Une baignoire peinte par l’artiste David Walker pour le projet street art de la « tour 13 » à Paris, le 24 octobre 2013 | REUTERS/Jacky Naegelen

Une baignoire peinte par l’artiste David Walker pour le projet street art de la « tour 13 » à Paris, le 24 octobre 2013 | REUTERS/Jacky Naegelen

La capitale est en train de redevenir «the place to be»: sa scène artistique renaît peu à peu de ses cendres.

Paris, qui a attiré des artistes du monde entier grâce aux clichés de Montmartre et à sa qualité de vie prétendue, a perdu de sa superbe ces dernières années. Qualifié d’avant-gardiste au début du XXe siècle, elle laisse sa place de capitale des arts au profit de Berlin, Londres ou Bruxelles, rapporte le site du magazine de mode britannique i-D, qui appartient au groupe Vice:

«Pour tous ceux qui sont arrivés dans l'espoir de vivre ce cliché, il était facile d'être déçu. Non seulement parce que les clichés ne sont pas vrais, mais aussi parce que, dans le début des années 2000, la France a été coincée dans la bureaucratie des institutions centenaires. Les artistes partaient parce qu'ils étouffaient lentement dans la capitale française.»

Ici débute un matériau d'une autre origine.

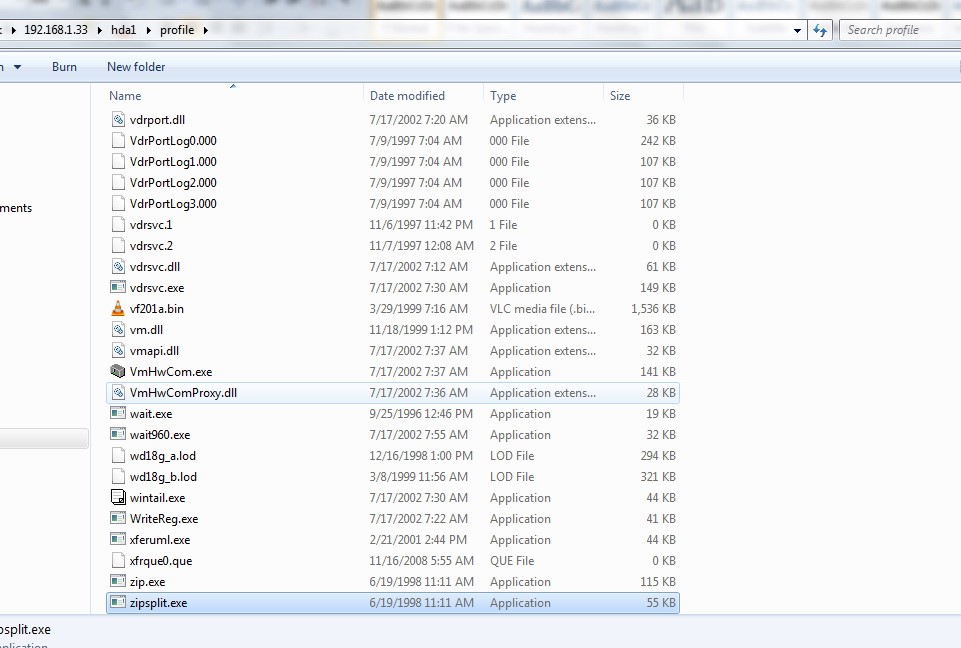The image size is (961, 648).
Task: Select the wd18g_a.lod file
Action: 163,456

Cependant, depuis quelque temps, une scène artistique émergerait de nouveau dans la Ville Lumière.

Galeries pour artistes émergents

Des artistes partis seraient même revenus, comme Christophe Lemaître, qui, après avoir passé plusieurs années à Maastricht, est rentré à Paris pour y fonder un artist-run space:

«le twist qui est en train de se produire à Paris est avant tout lié à l'émergence des artist-run space. En 2008, lorsque je suis sorti des Beaux-Arts de Paris, il n'y avait quasiment plus aucun lieu qui s'adressait à la très jeune génération, à part Bétonsalon et Treize, mais qui déménageait régulièrement. J'avais alors monté une structure de ce genre qui s'appelait Super. Puis, en 2011, Shanaynay s'est installé à Paris : leur ambition et leur approche internationale ont donné de l'appétit à beaucoup de gens, et en moins de deux ans, toute une série de nouveaux lieux se sont montés».

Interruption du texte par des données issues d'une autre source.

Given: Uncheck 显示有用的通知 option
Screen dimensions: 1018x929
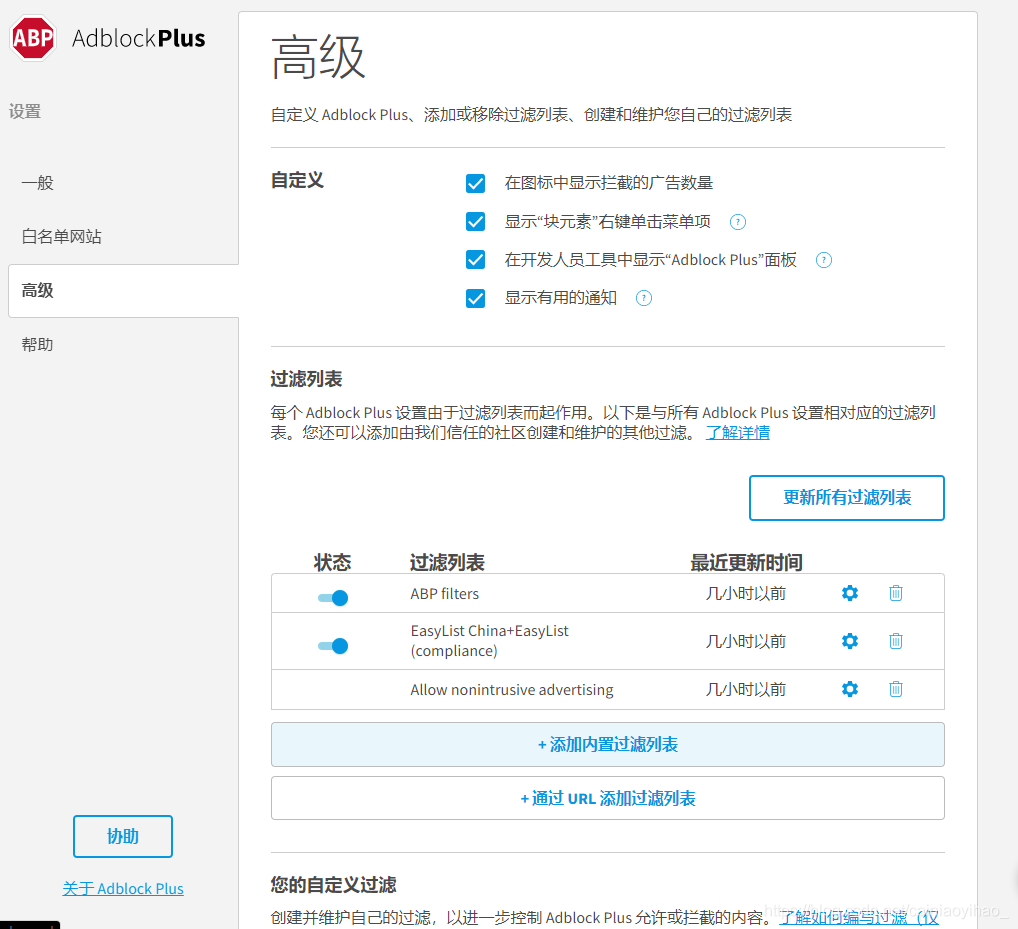Looking at the screenshot, I should tap(475, 297).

Shanaynay est donc un espace indépendant, géré par des artistes et dont le but n’est pas de construire une collection ni de faire à proprement parler commerce de ses œuvres. Sabrina Tarasoff, conservatrice de l’espace, estime qu’il a été créé en «réponse à l'absence d'espaces d'exposition indépendants dans la ville». D’autres comme Treize, -1, Exo, Tonus, Glassbox ou Palette Terre jouent aussi la carte de l’originalité pour attirer des visiteurs dans leurs galeries. À -1 par exemple «on doit prendre rendez-vous avant de se diriger dans un parking souterrain», rapporte i-D. 

Ces jeunes galeries suffiront-elles cependant à rendre son titre de capitale des arts à Paris? Une chose est sûre: elles retiendront sûrement nombre d’artistes français de s’exiler.

Mise à jour du 8 octobre: La première version de cet article citait Christophe Lemaître en traduisant ses propos de l'anglais au français; or, l’article d’i-D a d'abord été publié en français le 23 septembre avant d'être traduit en anglais le 6 octobre; nous avons donc repris les citations originales de Christophe Lemaître.